Cost-Aware Eviction: Why Your Cache Should Know What

Your cache is full. Something has to go. The eviction algorithm picks the least recently used key and drops it. That key happened to be a derivatives pricing computation that took 50 milliseconds to produce. The key that survived? A simple database lookup that takes 0.5 milliseconds to recompute. Your cache just made the worst possible decision, and it had no way to know that, because standard eviction policies treat all keys as equally valuable.

The Blind Spot in Every Eviction Policy

LRU, LFU, Cachee-FLU — every standard eviction algorithm makes decisions based on access patterns. How recently was the key used? How frequently? These are useful signals. But they are missing the most important dimension: what does it cost to recompute this value if the cache evicts it?
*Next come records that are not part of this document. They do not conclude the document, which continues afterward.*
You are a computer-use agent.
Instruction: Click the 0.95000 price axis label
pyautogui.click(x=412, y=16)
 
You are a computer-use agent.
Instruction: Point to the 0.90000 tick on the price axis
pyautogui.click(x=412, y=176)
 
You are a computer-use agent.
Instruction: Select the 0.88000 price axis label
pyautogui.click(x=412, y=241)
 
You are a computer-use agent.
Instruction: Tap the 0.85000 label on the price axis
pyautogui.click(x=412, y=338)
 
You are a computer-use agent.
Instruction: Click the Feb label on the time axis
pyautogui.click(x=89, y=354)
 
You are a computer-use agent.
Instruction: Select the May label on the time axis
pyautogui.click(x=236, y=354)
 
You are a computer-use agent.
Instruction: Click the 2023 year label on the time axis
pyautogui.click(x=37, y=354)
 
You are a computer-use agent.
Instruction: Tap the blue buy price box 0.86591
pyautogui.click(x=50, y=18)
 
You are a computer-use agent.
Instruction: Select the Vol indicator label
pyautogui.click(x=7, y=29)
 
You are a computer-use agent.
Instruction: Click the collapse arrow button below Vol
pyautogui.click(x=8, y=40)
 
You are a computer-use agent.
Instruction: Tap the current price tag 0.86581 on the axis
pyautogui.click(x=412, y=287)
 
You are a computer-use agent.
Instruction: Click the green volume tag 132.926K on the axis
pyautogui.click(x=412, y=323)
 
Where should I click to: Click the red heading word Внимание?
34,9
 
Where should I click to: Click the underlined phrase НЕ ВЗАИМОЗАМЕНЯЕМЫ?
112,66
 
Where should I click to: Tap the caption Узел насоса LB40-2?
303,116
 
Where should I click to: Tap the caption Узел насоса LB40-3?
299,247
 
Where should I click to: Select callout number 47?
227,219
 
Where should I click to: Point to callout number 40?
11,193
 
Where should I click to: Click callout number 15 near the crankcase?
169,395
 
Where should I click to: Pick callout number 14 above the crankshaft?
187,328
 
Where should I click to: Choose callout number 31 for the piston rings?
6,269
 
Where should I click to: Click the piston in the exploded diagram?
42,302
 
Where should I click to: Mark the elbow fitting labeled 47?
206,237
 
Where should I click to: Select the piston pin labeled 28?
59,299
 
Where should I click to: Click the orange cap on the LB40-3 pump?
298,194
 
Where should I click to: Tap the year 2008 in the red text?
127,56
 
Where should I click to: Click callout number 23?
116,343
Consider a production cache with these four keys, all accessed at roughly the same frequency:

user:123:name — simple DB lookup, 0.3ms to recompute
product:456:price — simple DB lookup, 0.5ms to recompute
portfolio:789:risk-score — ML model inference + 6-table JOIN, 45ms to recompute
report:daily:revenue — aggregation across 12M rows, 200ms to recompute

To LRU, these are four identical keys. Whichever was accessed least recently gets evicted. There is a 50% chance the eviction algorithm drops a key that takes 100x longer to rebuild than the key it kept. Under LFU, the bias is toward frequency — but a key accessed 10 times per minute with a 200ms recomputation cost is far more valuable to keep than a key accessed 12 times per minute with a 0.3ms cost.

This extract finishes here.